My favourite professional mistake…
I like to tell my students about my professional screw-ups. Both because I, of course, hope they learn from my mistakes, and because I want them to embrace and own the mistakes they will most certainly make.
One of my favourite stories is from my first year as a marketer, fresh out of university. I was working on a salted snack brand. We had a partnership with a major football team. As part of the partnership, we were offered an opportunity to distribute free samples at home games. I was to organize a shipment of several weeks worth of inventory.
I checked our inventory management system. I saw that one of the flavours of the product had substantial inventory on hand, and a bunch of it was going to expire in a couple of months, meaning it would be scrapped at that point. I thought, let’s apply the FIFO method here (ooh, fancy!), rescue this older inventory, and ship this flavour for samples.
Did I pause to wonder why we had so much inventory of it on hand? Did I ponder whether sampling a product version that had already proven to NOT be our best-seller was the best idea? Not really. I was thinking of the gold star I was going to get for the cost-saving effort to find use for expiring inventory.
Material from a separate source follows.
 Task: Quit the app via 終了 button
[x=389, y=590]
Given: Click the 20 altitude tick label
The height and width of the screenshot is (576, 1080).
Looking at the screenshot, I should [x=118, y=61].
A week later, my contact at the sports venue calls and tells me to get my product picked up and out of there. They had handed out one game’s worth of samples and said they would not be handing out any more. They said that the fans were throwing the uneaten packages on the floor, the whole place was littered with them.
Guys, the flavour was vanilla… Vanilla! At a football game! To eat with beer! Vanilla, a weird flavour that people were already not buying, and that would taste even worse with beer than on its own. (Side note, that flavour was discontinued not too long after. Why would a grown-up salted snack brand even have a vanilla product?)
I don’t remember if I had consulted with anyone before choosing this flavour to ship. Even if I had, it doesn’t matter. As the brand’s only fully dedicated marketer, it was my job to think from the consumers’ perspective first and foremost, and I didn’t do that.
I kicked into gear and did my best to fix the mistake. I worked with logistics and regulatory to trace chain of custody for the product (worth tens of thousands of dollars), so it could at least be returned into inventory instead of into the dumpster. I owned my error and explained to the bosses how it happened and how I would approach it differently next time.
Most importantly, it was a wake up call. I had to take my business school blinders off. As a marketer, I needed to put the customer at the forefront of everything I did. First, wonder about the customer’s perspective. Second, balance that against everything else.